Rewrite the records from the line with "www.trachea.cz (78, 324)" up to and including the line with "Reparos de Telhado (143, 1943)", switching "Limpeza" to "Lavagem" and leaving everything else unchanged.

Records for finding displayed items
+++++

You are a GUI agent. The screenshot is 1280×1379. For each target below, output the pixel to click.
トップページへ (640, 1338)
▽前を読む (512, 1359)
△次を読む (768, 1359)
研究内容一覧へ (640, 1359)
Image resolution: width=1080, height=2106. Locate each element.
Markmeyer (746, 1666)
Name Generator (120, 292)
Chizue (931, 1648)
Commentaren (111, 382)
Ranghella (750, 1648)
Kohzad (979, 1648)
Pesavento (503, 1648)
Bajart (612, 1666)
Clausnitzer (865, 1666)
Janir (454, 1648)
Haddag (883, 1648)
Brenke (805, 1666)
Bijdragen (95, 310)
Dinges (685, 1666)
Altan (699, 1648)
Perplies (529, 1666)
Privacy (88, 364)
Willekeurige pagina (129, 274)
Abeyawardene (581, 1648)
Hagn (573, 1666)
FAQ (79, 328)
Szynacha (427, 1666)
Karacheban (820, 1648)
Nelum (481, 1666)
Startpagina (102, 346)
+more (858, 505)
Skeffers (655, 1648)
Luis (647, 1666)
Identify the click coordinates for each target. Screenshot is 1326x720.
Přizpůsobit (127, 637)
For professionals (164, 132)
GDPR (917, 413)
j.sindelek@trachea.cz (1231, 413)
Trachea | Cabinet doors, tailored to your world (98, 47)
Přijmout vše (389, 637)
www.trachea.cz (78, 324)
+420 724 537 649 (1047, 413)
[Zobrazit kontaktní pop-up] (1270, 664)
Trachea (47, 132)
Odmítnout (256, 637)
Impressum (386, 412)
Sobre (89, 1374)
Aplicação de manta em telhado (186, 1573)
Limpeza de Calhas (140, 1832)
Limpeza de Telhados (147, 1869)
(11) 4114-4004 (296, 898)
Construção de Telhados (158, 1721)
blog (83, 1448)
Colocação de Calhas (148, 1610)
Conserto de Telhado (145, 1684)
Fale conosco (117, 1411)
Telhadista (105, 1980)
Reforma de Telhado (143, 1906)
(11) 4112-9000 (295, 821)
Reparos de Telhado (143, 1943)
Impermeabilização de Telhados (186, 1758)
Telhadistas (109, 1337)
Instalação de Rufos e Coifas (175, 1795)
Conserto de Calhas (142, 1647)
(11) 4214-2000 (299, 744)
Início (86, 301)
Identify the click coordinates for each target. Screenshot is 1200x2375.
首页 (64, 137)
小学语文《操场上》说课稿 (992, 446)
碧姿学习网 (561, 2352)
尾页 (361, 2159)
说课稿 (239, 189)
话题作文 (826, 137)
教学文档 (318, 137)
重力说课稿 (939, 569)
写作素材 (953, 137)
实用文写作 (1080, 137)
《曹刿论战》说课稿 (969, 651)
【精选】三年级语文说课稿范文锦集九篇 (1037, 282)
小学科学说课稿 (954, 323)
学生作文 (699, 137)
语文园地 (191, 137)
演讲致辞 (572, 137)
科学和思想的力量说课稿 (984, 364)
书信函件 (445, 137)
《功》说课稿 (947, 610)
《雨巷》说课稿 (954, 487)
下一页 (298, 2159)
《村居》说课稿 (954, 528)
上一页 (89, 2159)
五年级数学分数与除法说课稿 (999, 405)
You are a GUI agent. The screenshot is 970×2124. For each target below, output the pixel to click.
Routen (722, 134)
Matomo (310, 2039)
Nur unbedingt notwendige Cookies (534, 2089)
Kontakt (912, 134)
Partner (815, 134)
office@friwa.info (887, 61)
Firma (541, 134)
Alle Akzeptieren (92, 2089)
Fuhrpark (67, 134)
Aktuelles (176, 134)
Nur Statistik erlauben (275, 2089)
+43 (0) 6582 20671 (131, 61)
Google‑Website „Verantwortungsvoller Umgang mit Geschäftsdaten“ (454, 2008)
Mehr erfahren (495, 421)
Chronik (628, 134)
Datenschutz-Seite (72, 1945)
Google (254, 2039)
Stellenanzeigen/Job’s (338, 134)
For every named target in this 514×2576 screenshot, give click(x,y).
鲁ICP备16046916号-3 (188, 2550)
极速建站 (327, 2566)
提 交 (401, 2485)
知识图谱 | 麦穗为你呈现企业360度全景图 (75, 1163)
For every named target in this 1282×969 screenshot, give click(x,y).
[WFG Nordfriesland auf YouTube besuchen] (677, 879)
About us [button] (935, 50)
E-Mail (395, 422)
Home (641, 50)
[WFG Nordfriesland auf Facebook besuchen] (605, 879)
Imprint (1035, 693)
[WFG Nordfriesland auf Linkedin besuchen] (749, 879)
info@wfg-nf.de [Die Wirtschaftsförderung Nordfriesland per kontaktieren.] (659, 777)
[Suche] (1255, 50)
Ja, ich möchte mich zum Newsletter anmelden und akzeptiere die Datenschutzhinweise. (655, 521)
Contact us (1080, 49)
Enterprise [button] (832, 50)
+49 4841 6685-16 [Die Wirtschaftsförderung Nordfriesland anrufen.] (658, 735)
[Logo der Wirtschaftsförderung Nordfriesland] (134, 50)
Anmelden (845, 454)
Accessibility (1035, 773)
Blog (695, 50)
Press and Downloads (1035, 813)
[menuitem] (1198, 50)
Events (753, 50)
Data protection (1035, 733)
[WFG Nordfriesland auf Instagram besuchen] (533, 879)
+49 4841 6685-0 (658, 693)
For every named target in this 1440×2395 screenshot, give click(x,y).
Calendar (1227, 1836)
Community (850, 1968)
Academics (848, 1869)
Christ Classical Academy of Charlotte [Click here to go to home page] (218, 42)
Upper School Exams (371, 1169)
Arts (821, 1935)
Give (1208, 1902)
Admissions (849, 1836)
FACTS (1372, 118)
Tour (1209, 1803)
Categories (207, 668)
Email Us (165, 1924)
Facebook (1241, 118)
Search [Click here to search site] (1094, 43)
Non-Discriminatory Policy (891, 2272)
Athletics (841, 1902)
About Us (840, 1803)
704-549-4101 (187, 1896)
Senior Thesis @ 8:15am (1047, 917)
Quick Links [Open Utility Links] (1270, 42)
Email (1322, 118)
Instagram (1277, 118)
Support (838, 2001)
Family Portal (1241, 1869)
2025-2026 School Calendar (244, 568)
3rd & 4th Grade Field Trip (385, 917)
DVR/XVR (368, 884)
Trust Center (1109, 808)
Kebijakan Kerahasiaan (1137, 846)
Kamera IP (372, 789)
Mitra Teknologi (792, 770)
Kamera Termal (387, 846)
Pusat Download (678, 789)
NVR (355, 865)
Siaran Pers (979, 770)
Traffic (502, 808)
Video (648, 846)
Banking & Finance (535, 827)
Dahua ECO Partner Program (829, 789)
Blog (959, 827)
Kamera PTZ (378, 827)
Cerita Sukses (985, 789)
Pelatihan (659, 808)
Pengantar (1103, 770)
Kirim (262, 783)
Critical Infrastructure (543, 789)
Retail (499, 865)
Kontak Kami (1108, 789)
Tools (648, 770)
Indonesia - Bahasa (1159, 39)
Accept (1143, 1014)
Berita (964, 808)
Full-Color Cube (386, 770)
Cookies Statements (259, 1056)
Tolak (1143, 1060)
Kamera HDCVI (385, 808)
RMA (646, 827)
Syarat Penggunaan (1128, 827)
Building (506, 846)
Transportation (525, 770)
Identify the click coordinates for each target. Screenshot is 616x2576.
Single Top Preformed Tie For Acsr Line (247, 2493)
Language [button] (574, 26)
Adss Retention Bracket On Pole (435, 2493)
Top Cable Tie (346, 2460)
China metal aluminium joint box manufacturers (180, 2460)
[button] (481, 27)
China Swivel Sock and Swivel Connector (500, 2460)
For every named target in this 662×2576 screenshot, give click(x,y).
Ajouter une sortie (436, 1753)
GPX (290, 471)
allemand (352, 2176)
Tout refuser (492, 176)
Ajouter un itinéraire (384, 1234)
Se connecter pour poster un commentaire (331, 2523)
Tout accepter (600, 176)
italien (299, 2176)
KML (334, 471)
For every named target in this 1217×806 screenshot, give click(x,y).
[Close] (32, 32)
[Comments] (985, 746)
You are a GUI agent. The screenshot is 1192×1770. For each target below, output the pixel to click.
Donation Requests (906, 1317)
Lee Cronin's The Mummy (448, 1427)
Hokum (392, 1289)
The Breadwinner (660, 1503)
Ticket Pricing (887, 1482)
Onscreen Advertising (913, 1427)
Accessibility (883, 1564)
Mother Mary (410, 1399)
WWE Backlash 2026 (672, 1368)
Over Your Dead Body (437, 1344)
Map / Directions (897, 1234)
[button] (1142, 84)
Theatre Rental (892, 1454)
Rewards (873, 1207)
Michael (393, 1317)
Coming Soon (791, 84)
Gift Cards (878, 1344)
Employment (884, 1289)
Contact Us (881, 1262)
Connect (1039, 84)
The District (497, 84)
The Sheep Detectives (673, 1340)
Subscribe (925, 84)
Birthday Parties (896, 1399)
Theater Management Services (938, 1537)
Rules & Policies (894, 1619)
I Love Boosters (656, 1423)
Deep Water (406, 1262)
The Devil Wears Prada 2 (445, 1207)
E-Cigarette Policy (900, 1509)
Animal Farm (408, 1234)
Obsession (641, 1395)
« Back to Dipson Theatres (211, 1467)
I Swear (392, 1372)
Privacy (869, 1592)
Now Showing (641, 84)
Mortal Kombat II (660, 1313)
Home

+++++

WRITTEN ANSWER —
www.trachea.cz (78, 324)
+420 724 537 649 (1047, 413)
[Zobrazit kontaktní pop-up] (1270, 664)
Trachea (47, 132)
Odmítnout (256, 637)
Impressum (386, 412)
Sobre (89, 1374)
Aplicação de manta em telhado (186, 1573)
Lavagem de Calhas (140, 1832)
Lavagem de Telhados (147, 1869)
(11) 4114-4004 (296, 898)
Construção de Telhados (158, 1721)
blog (83, 1448)
Colocação de Calhas (148, 1610)
Conserto de Telhado (145, 1684)
Fale conosco (117, 1411)
Telhadista (105, 1980)
Reforma de Telhado (143, 1906)
(11) 4112-9000 (295, 821)
Reparos de Telhado (143, 1943)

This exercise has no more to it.